WORK INSTRUCTION:
Continue the blog post about feeling emotional pain on the drive home, picking up after its last sentence.

Thursday, February 27, 2014

Beauty and The Pain

Yesterday I was witness to an amazing experience that I believe was heightened by 27 consecutive days of a new yoga practice. I have spent hours retraining my breath and listening to my body while twisting and bending into purposefully expanding postures. Without it, I may not have arrived at the healing destination that took place on a long drive home, after a long and arduous day.

It only took three words to cut through me like a knife. Cast out through the snarled lips of the past, and out of the mouth of one of my greatest teachers in this life. Those three words triggered a painful history, leaving tears welled up and hovering at the edge of my lower eyelids. Held back like high-water at the dam's edge.

More than the words themselves, it was my surprise reaction to them. And as I enter my sixth decade in life's classroom, this particular assignment continues to keep me after school. The curriculum has been a coarse one and today's lesson sat waiting patiently behind my tears and blurred vision, as I stepped behind the wheel for the welcome drive home.

I took a different route home than was usual. One less congested and stop sign free allowing for an ease in driving. In that freedom, the day's concluding event replayed in my mind offering fully the effects of the opened wound, bleeding and raw. Recently read passages from my new favorite contemporary philosophical author, Mark Nepo, reminded me to feel these moments fully. And so I did. This, in tandem with my return to a yoga practice, had opened me to locating visceral experiences happening inside my body.

I could feel the pain, the hurt, so intensely as it first circled the area around my heart, taking a route traveling down the path along the spine, through the pelvis, reaching even further down the legs, and coming to rest at a tingling in my toes. By my own calculations about 80% of my body was fully engaged in the feelings of emotional pain—all at the same time. Connected and unyielding, heart to toes.

DATASET EXTRACT:
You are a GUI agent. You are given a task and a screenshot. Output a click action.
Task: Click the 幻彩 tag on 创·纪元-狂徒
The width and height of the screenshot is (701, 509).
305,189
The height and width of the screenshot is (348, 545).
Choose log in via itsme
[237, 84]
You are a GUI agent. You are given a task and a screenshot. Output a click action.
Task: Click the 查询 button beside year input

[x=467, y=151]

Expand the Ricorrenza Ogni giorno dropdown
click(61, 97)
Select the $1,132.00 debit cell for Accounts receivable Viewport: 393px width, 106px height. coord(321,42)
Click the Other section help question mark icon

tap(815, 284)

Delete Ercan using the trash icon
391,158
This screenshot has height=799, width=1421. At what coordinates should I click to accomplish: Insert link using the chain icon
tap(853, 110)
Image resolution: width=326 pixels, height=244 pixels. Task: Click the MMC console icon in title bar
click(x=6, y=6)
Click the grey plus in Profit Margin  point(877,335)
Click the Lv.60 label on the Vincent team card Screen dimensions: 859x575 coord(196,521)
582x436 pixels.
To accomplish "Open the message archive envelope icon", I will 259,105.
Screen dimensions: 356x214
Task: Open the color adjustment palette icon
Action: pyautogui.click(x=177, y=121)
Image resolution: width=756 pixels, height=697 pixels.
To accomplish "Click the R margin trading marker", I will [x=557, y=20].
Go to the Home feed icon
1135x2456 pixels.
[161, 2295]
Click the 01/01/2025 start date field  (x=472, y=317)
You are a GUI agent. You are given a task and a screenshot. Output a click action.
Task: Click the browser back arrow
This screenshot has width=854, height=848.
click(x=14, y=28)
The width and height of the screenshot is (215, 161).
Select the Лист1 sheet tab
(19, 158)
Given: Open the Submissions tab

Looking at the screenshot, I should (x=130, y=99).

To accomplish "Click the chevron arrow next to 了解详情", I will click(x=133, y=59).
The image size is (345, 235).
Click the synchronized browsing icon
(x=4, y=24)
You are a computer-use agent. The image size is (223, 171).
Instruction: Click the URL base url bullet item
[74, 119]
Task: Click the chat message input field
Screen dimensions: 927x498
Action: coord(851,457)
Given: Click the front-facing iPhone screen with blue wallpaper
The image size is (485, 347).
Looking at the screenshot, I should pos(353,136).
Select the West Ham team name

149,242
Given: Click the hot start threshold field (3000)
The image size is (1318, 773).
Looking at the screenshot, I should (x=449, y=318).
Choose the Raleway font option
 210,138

ANSWER TO THIS PROBLEM:
With a single blink of my eyes, the dam broke. In the very next moment, what laid before me, in the expanse of the sky was an unobstructed sunset in the making. I could feel my soul switching its gears, moving past the pain and into appreciation for the beautiful gift of nature. These words, like a yogi's mantra chanting in my mind, "This is real. This is the only thing that is real. Thank you." The feelings of emotion in this raw and open state, as I breathed in the expanse of sky and beauty of color, allowed the eyes of my soul to see beyond the pain of the previous moment.

I could feel the expression of joy in this moment so intensely as it first circled the area of my heart, taking a route traveling down the path along the spine, through the pelvis, reaching even further down the legs, and coming to rest at a tingling in my toes. Sound familiar? Yes! If I may answer my own question. The same physical experience of deeply rooted emotions around hurt, located in the depths my heart connected to the bottom of my toes, were exactly what I had experienced in the raw moment of appreciating beauty.

The lines completely blurred between beauty and pain. The heart-to-sole channels cracked open wide. The path of pain and fresh wound followed directly by the healing bandage of beauty. Perhaps it was in that order, or maybe it was happening simultaneously, I'm no longer sure.

What I do know or witnessed for myself is, created through beauty or pain, the sensations were the same. And with that, I believe I have found a tool for future healing. When the heart is broken open there exists an open portal of opportunity to seek the bounty of beauty that surrounds us, to sooth the wound when broken open or anew.

Consider this...it might just work for you too.